If you want to criticize the Browns for acquiring Watson at all, or for guaranteeing the whole contract as a means of doing so, that’s fair. But the first-year contract structure wasn’t some slimy way of saving Watson money. It was standard NFL business.
Regardless, as mentioned, the contract structure bothered a lot of people, and the NFL believed a fine on top of the suspension was called for. So instead of $690,000, the discipline will cost Watson $5.69 million.
What does that mean to him? Not a great deal, and the nature of that aforementioned contract extension Watson signed with Houston in 2020 is at the root.
When Watson signed his contract extension with the Texans in 2020, he got a $27 million signing bonus plus a 2020 salary of about $1.177 million. So he pocketed more than $28 million that season. The following year, in 2021, Watson made $10.5 million in salary even though he didn’t play. In January 2021, less than two months before the first civil lawsuit was filed against Watson, he told the Texans he didn’t want to play for them anymore. The subsequent civil suits and criminal investigation of him for sexual misconduct impeded the Texans’ ability to trade Watson during the 2021 season, so they left him inactive every week and he made all of his money.
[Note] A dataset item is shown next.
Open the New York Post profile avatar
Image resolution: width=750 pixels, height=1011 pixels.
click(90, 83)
When Watson was traded to the Browns, Cleveland tore up the rest of his contract and gave him that fully guaranteed five-year, $230 million deal with the $44.965 million signing bonus. According to his contract, a copy of which ESPN has obtained, the signing bonus is paid in three parts: $15 million was due by July 31. Another $15 million is due by Jan. 31, 2023. And the final $14.965 million is due by March 31, 2023.
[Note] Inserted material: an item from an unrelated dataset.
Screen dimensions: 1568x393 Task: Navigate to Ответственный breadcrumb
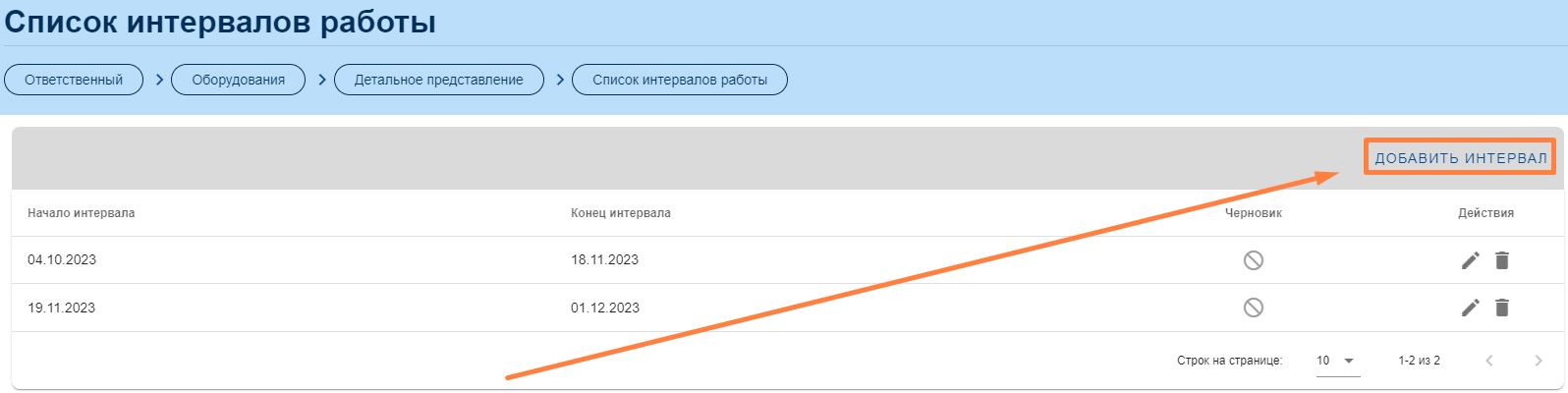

So, since Watson signed his deal with Houston in the summer of 2020, he has made roughly $53.5 million, with another $29.965 million in bonus money coming in the next eight months on top of the $345,000 he’ll earn in salary over the final six weeks of the 2022 season.
That adds up to $83.81 million, minus Thursday’s $5 million fine. Assuming he plays the final six games of the Browns’ 2022 season, he will have played a total of 22 games over that time period plus any playoff games the Browns might play this year.
Watson then has $46 million in fully guaranteed salary coming each year from 2023 to 2026.
A $5 million fine feels small by comparison, but it’s clear the NFL felt it had to do something to dent that income when a suspension wasn’t going to do it on its own.